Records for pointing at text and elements
[START]

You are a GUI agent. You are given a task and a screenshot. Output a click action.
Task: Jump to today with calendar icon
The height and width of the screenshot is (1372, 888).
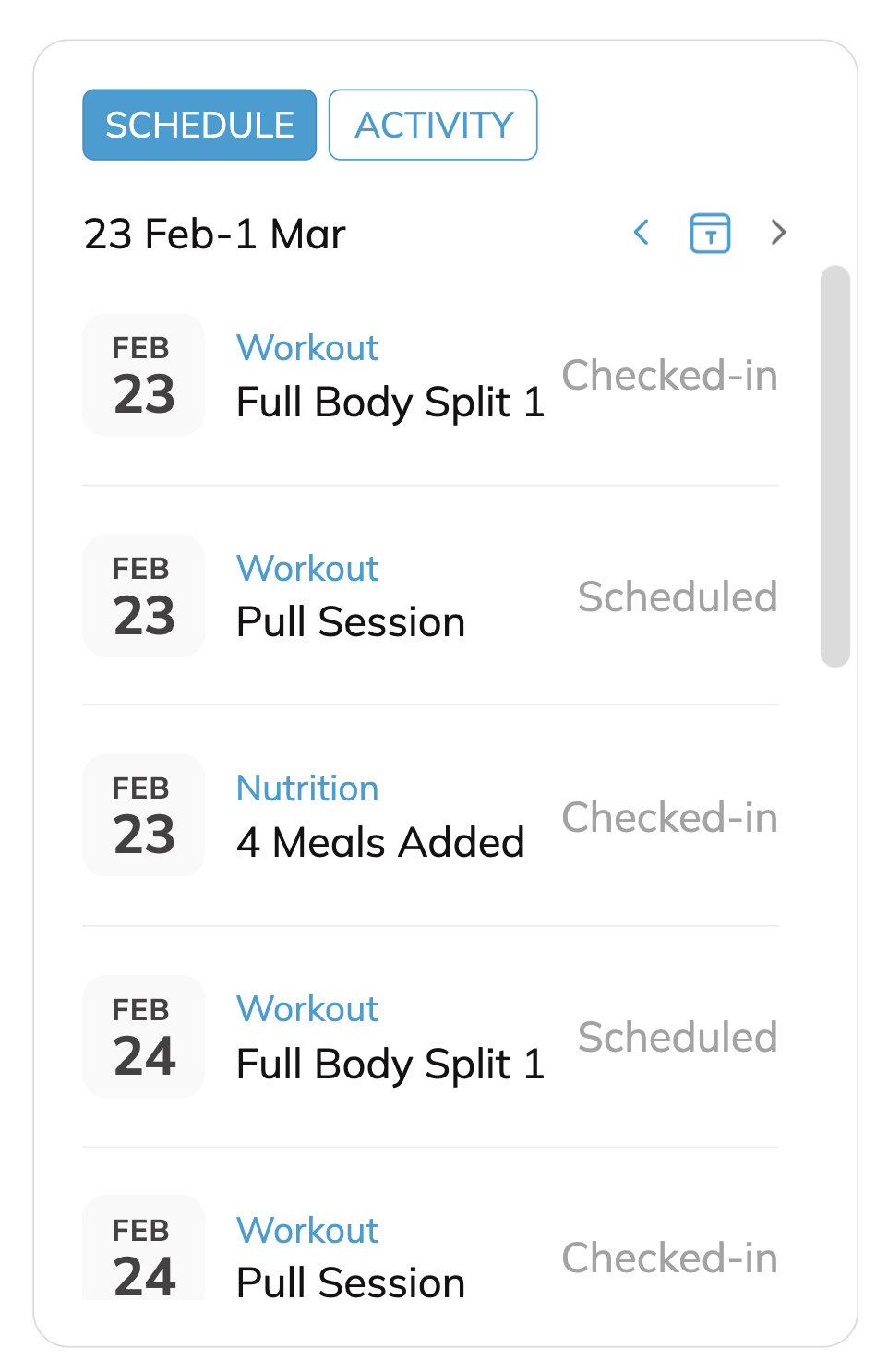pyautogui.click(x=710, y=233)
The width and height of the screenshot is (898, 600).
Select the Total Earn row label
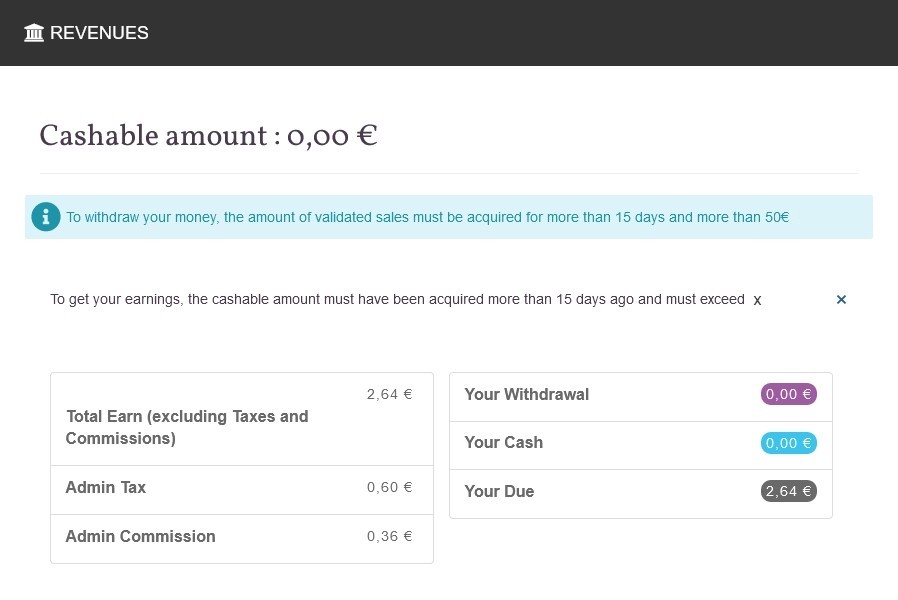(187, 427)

[END]

-- REQUEST --
Format every line of the rows above as a JSON list of strings, one string per line, with blank lines and the pictures left out.

-- SOLUTION TO THE PROBLEM --
[
  "You are a GUI agent. You are given a task and a screenshot. Output a click action.",
  "Task: Jump to today with calendar icon",
  "The height and width of the screenshot is (1372, 888).",
  "pyautogui.click(x=710, y=233)",
  "The width and height of the screenshot is (898, 600).",
  "Select the Total Earn row label",
  "(187, 427)"
]